Work to complete | Everything from the line holding "Instruction: Collapse the" through the last line of the data, and nothing else, should be retyped exactly, with no pictures.

Source data |
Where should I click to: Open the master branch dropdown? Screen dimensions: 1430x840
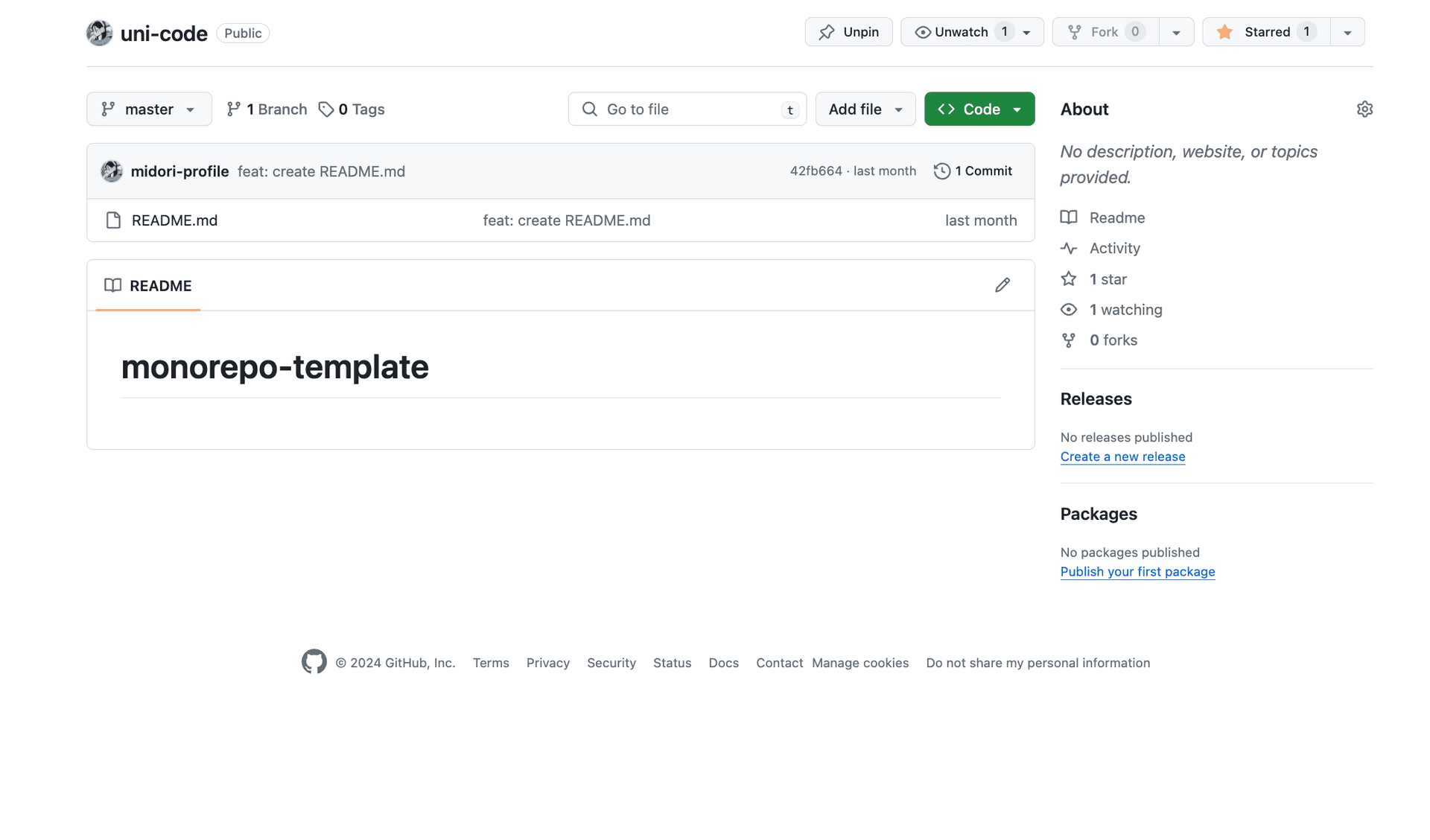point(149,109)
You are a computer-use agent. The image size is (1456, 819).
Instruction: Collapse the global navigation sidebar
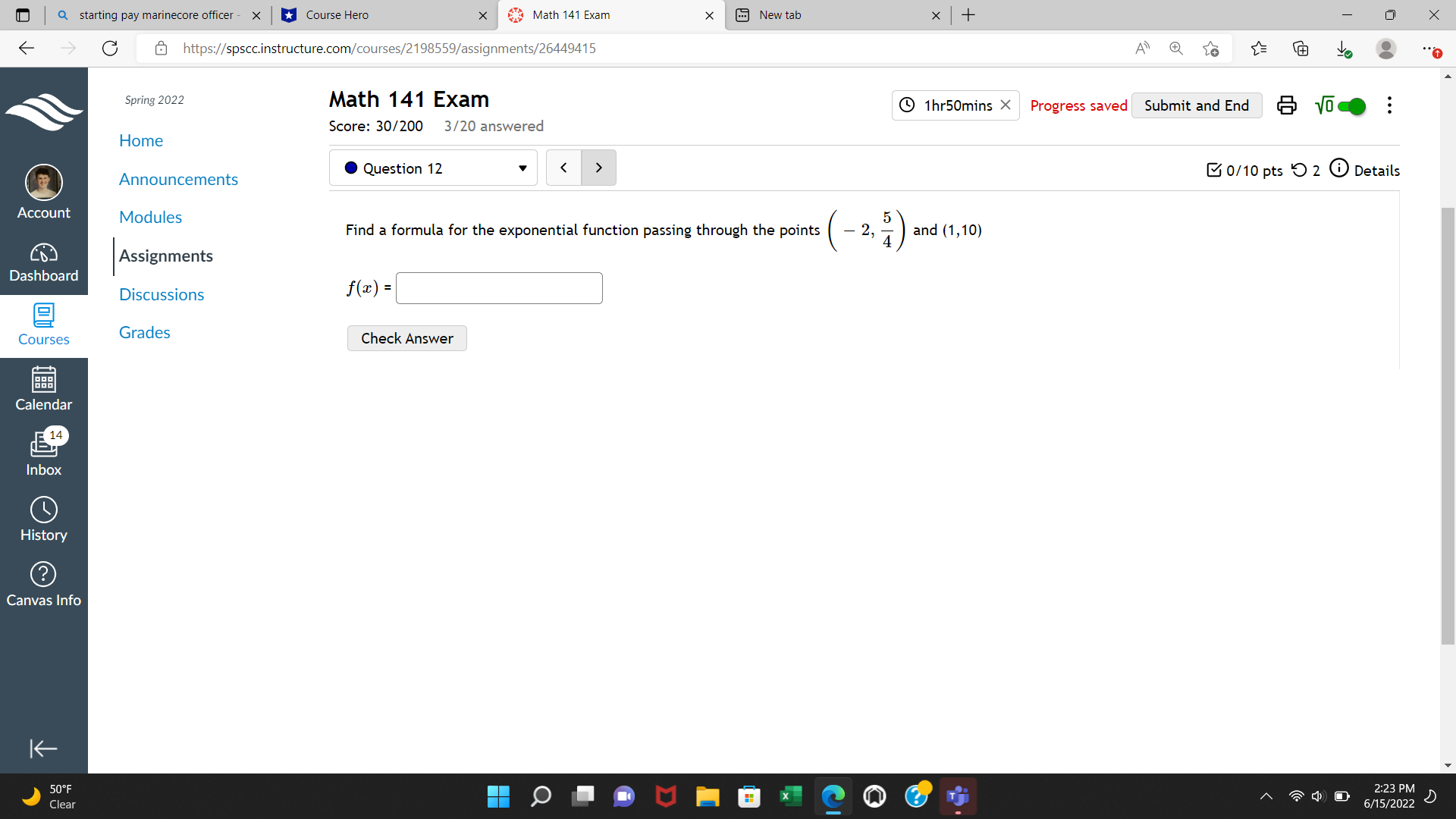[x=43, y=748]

The answer |
Instruction: Collapse the global navigation sidebar
[x=43, y=748]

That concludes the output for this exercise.